Windows was an early adopter of Unicode, and its file APIs use UTF‑16 internally since Windows 2000-used to be UCS-2 in Windows 95 era, when Unicode standard was only a draft on paper, but that’s another topic. Using UTF-16 means that filenames, text strings, and other data are stored as sequences of 16‑bit units. For Windows, a properly formed surrogate pair is perfectly acceptable. However, issues arise when string manipulation produces isolated or malformed surrogates. Such errors can lead to unreadable filenames and display glitches—even though the operating system itself can execute files correctly. But we can create them deliberately as well, which we can see below.↫ Zafer Balkan
What a wild ride and an odd corner case. I wonder what kind of odd and fun shenanigans this could be used for.
My understanding is that Windows accepts unpaired surrogates because they decided that was the least painful way to be backwards compatible with NTFS filesystems created when UCS-2 didn’t impose any special restriction on those codepoints.
Unicode filenames were always a bad solution to a non-problem; this is just one more illustration of why.
Minuous,
It’s easy for you to say if your language is latin based, but otherwise it’s kind of unfair to insist filesystems can’t represent your language.
I think linux implementation is the simplest: threat filenames as bytes and let higher level applications interpret what they mean in terms of characters.
My objections to unicode have more to do with mission creep, hijacking unicode for emojis with colors etc went too far. Now what you see is entirely dependent on the device you use. IMHO the scope should have been limited to natural alphabets and emojis should have used a markup language that don’t pollute the unicode namespace.
Care to elaborate on why you think it was a non-problem, or why Unicode was a bad solution?
Without Unicode, a lot of people weren’t able to name their files in their own native language, or if they could, they could not easily be shared across different regions with different languages.
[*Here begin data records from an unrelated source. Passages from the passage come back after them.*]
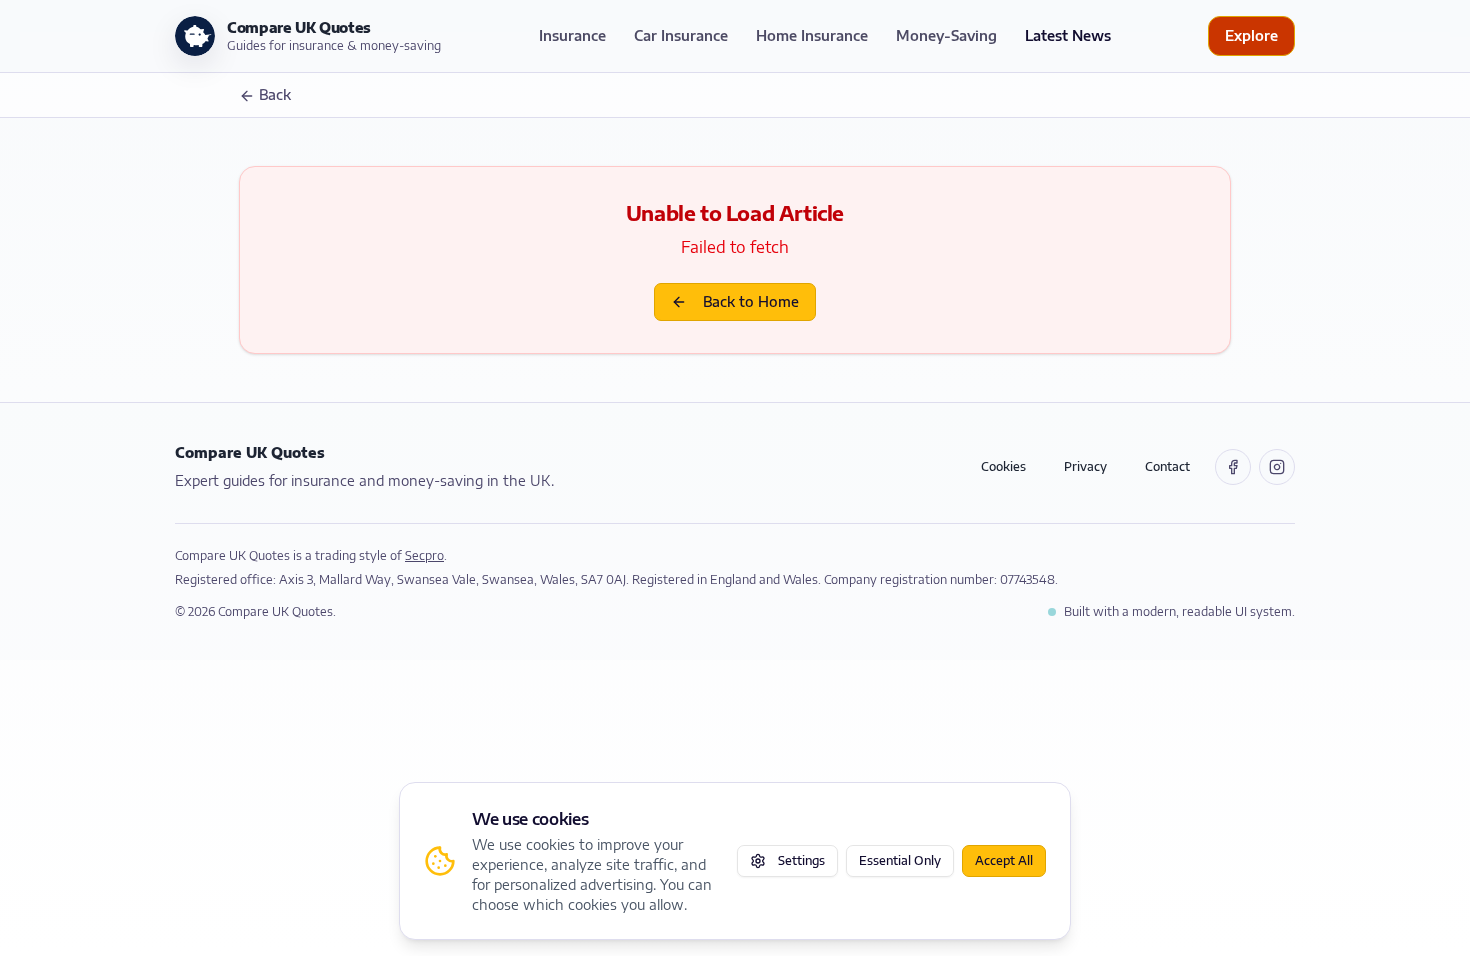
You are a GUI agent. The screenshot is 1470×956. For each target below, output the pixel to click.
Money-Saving (946, 35)
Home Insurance (812, 35)
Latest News (1068, 35)
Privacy (1085, 466)
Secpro (424, 555)
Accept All (1004, 860)
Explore (1251, 35)
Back (275, 94)
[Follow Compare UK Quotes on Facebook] (1233, 467)
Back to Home (751, 301)
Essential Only (900, 860)
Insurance (572, 35)
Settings (801, 860)
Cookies (1003, 466)
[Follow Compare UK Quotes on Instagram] (1277, 467)
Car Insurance (681, 35)
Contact (1167, 466)
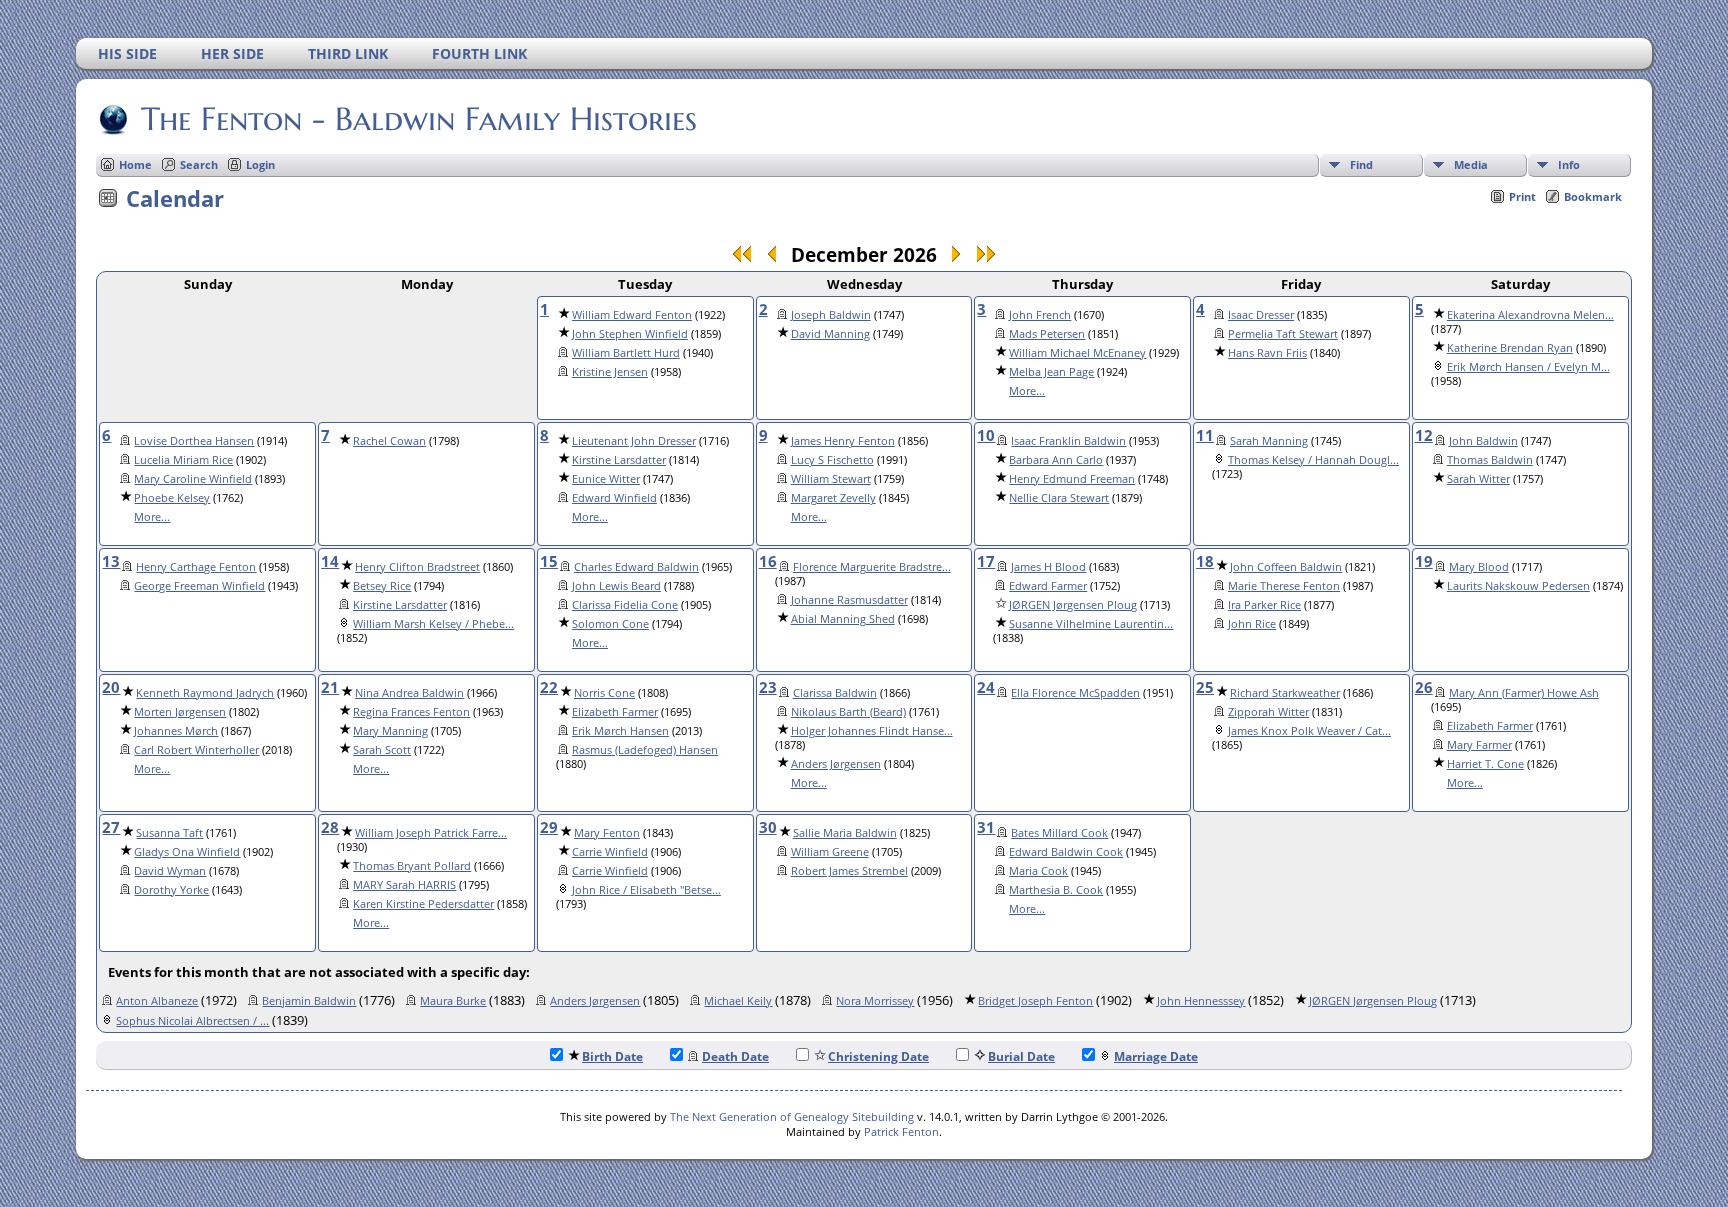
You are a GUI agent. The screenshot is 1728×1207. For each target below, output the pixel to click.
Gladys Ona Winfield (187, 852)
I would agree that UTF-16 is not as good an encoding as UTF-8, but that’s only with the power of hindsight. Windows NT development started in November 1989; UTF-8 wasn’t announced until January 1993, four years later. And UTF-8 would not necessarily fix this specific problem – it is still possible to encode UTF-8 incorrectly, so Windows might still have the same kinds of issues displaying or handling it.